Eu te agradeço por aquelas férias inesquecíveis em Maceió, João Pessoa e Natal, quando você não mediu esforços para que eu, apesar do barrigão de sete meses, pudesse me divertir. Por todos os presentes que sempre fez questão de me oferecer, mesmo aqueles que eram dois números menores que o meu. Nunca vou me esquecer das travessuras e gostosuras pagas com notas de 100 dólares, quando a gente nem imaginava que a vida ia ser tão dura.

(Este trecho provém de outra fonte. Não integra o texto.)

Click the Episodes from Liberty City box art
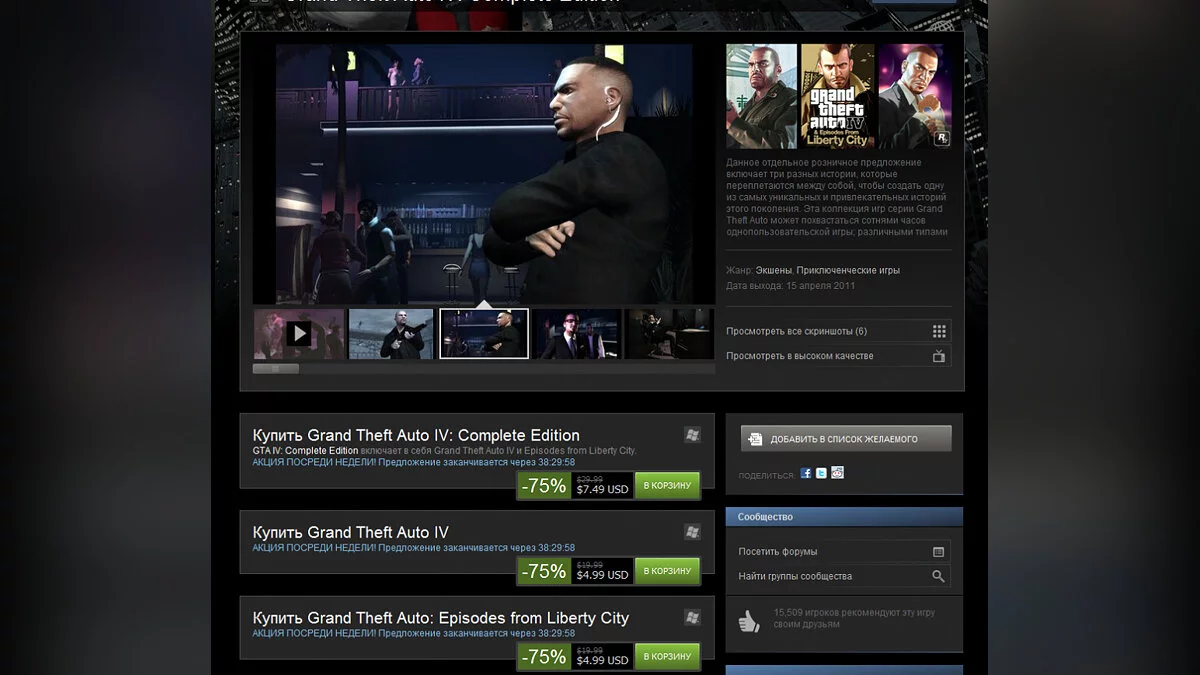 tap(837, 96)
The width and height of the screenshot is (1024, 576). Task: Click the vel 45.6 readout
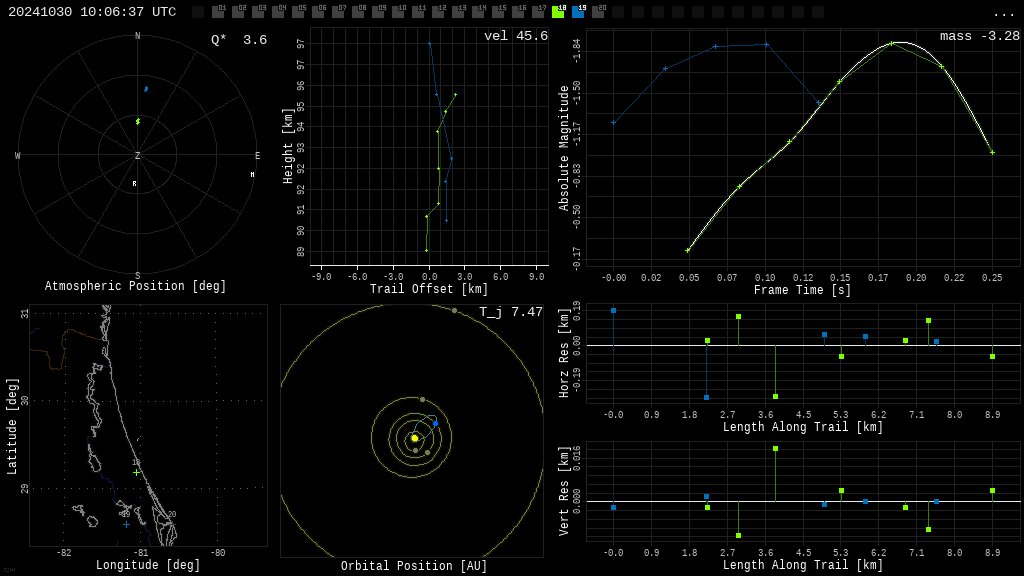[x=515, y=36]
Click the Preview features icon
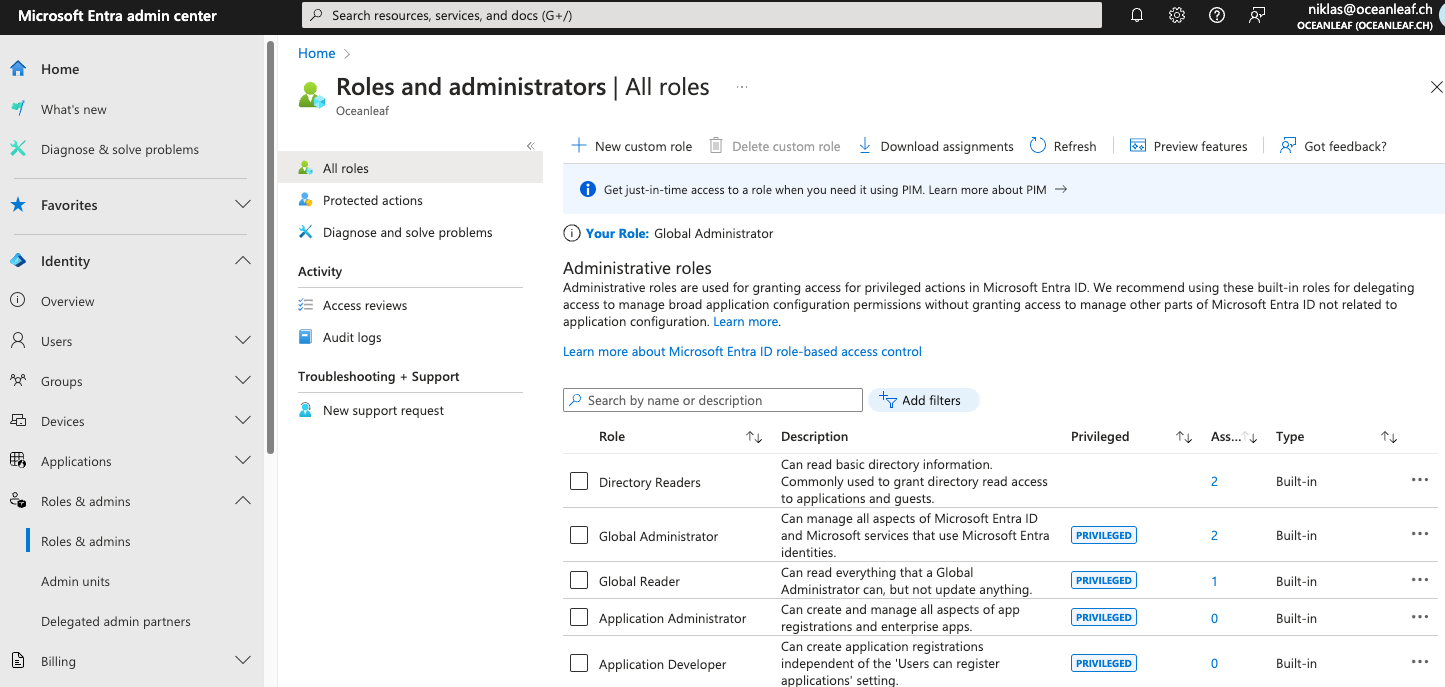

Quem diria que íamos empurrar uma Belina velha, que recorreríamos ao “Peixe” para os dias de vacas magras. Lembra daquele crepe dividido numa lanchonete de São Paulo? E do edredon que você trouxe, quase como um pedido de casamento? Lembra da arara colorida e do brinco verde que me deu no nosso primeiro natal?

São muitas as coisas que gostaria de te dizer e isso não apaga os momentos ruins. Eles foram caudalosos também. Mas agora, que estamos caminhando para o outono de nossas vidas, do que adianta lamentar o que podia ter sido e não foi?

Obrigado por estar ao meu lado mesmo que eu seja “um time” a caminho da terceira divisão. Eu sei que os últimos dias têm sido particularmente difíceis para nós, mas oxalá, como tantas vezes, a gente consiga se reiventar e que as últimas palavras que eu escute, antes de ir embora dessa vida, seja você me chamando de flor.

Te amo! E entendo agora que o nosso encontro foi uma predestinação. Estava mesmo “escrito nas estrelas. Tava sim”.
Beijo.



4 comentários:

Unknown disse...

Flor,
Você falou com “muita propriedade” da nossa história! Mesmo não sendo um romântico hollywoodiano, fiquei muito emocionado.
Te amo! Beijos...

Solange disse...

Amiga,

Sei a delícia que é se redescobrir amando.
E que agora seja pra sempre.
Seja feliz!!
Beijos,
Sol

Equilibrista disse...

Estamos treinando e indo muito bem. Se ele quiser, será para sempre, pelo menos enquanto durar.

Bailarina disse...

E precisa dizer que eu chorei? Chorei mesmo, porque participei muito disso tudo, na alegria e na tristeza! E fico muito feliz de ver que vcs chegaram lá!! Isso, tia! Não estamos longe do que é ser feliz! Não precisamos de enredo, não precisamos de grandes cenários, precisamos saber amar e saber ser amado! Só! Aqui faz uma noite gelada, 4 grauzitos e eu estou feliz porque a minha caminha tá quente e eu tbem tenho um pezinho gripado para aquecer! rs Bjs, amo vcs!